At a time when the United Nations is meeting in New York, discord between nations has rarely appeared so high. Christelle Kocher has other ideas.

Her spring collection was an ode to unity, under the guise of a celebration of women worldwide. That could be a soignée Parisienne, strutting down Avenue Montaigne in a fuchsia blazer, or a young girl in Indonesia going out with friends in a sequined top and matching headscarf, paired with pleated track pants.

“It’s an homage to diversity, a rallying call in which fashion can be a good vector of unification,” Kocher said backstage after the show, held at the French Communist Party headquarters in Paris, a saucer-shaped building designed by Oscar Niemeyer in the Sixties.

Kocher has always connected with a more nuanced vision of Paris than most people who live here experience — the result of shuttling between her job as artistic director of Maison Lemarié, part of Chanel’s stable of specialty ateliers, and her own studio in the multiethnic neighborhood of Belleville in the northeast of Paris.
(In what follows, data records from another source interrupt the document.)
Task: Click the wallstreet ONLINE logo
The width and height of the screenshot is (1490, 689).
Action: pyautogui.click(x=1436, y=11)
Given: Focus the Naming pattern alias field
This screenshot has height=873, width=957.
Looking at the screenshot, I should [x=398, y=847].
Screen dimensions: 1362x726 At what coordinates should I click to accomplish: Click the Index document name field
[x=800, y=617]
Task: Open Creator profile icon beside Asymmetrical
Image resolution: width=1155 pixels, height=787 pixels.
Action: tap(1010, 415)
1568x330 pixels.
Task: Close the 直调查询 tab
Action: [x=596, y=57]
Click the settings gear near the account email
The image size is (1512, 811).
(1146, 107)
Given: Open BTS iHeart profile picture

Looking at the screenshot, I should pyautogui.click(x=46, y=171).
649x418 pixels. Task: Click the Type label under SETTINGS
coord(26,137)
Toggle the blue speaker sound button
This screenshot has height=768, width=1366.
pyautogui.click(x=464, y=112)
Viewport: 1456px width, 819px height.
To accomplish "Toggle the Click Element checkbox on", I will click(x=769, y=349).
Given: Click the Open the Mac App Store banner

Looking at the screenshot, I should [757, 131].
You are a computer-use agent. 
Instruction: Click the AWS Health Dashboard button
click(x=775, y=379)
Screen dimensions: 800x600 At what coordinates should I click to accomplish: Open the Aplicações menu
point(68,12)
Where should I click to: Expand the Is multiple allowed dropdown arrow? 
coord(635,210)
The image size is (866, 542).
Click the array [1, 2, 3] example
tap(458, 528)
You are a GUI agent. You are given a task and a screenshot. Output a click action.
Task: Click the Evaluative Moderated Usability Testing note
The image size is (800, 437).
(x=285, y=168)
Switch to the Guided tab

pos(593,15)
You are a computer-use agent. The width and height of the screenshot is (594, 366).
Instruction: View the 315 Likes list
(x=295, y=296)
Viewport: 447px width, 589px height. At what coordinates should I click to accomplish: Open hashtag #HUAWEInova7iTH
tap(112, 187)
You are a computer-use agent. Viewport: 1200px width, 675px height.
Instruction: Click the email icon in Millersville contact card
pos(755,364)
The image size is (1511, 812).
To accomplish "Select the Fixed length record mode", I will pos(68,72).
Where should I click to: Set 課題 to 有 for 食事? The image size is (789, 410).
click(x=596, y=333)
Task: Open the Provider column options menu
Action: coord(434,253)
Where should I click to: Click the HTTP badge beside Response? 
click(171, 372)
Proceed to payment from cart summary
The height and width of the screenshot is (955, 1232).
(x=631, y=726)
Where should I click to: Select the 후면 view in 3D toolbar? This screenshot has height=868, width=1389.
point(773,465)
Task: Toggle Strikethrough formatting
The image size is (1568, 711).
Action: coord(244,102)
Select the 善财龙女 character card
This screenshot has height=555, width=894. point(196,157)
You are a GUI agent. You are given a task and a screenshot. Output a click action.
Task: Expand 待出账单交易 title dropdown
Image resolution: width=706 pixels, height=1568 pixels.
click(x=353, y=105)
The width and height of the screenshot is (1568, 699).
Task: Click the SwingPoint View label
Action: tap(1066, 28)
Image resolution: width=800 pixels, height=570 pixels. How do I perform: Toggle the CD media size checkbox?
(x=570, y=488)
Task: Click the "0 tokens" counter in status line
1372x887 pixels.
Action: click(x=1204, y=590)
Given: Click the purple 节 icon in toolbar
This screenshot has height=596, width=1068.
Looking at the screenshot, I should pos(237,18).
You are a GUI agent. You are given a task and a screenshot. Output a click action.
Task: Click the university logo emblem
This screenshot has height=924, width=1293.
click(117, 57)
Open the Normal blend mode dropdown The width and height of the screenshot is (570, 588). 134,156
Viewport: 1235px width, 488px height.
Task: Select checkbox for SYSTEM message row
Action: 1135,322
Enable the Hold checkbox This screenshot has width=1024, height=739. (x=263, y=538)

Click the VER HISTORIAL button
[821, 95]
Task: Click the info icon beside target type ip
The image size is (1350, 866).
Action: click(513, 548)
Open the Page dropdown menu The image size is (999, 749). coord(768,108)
This season, she broadened that vision to places she has visited, and those she dreams of discovering. A black bodysuit was embroidered with silver sequins in geometric motifs inspired by the tattoos of Berber hill tribes, while a blue-and-black lace-trimmed dress melded a cheongsam collar with striped tracksuit panels.

She splashed men’s ponchos and tops with pixellated patterns, checks and ethnic prints, taking advantage of her ongoing partnership with The Woolmark Co. to develop Japanese fabrics with flocking techniques borrowed from sportswear.

There were riffs on the soccer jersey dresses that have become a signature of the label, but Kocher also leaned more heavily into the dressy part of her repertoire, with nods to Eighties Paris couture.

“There isn’t a single straight line in this building. Oscar Niemeyer really designed it as a tribute to women, and I thought it was beautiful to come back to a certain femininity, while remaining comfortable and open-minded,” she explained. That sounds like something all women can agree on.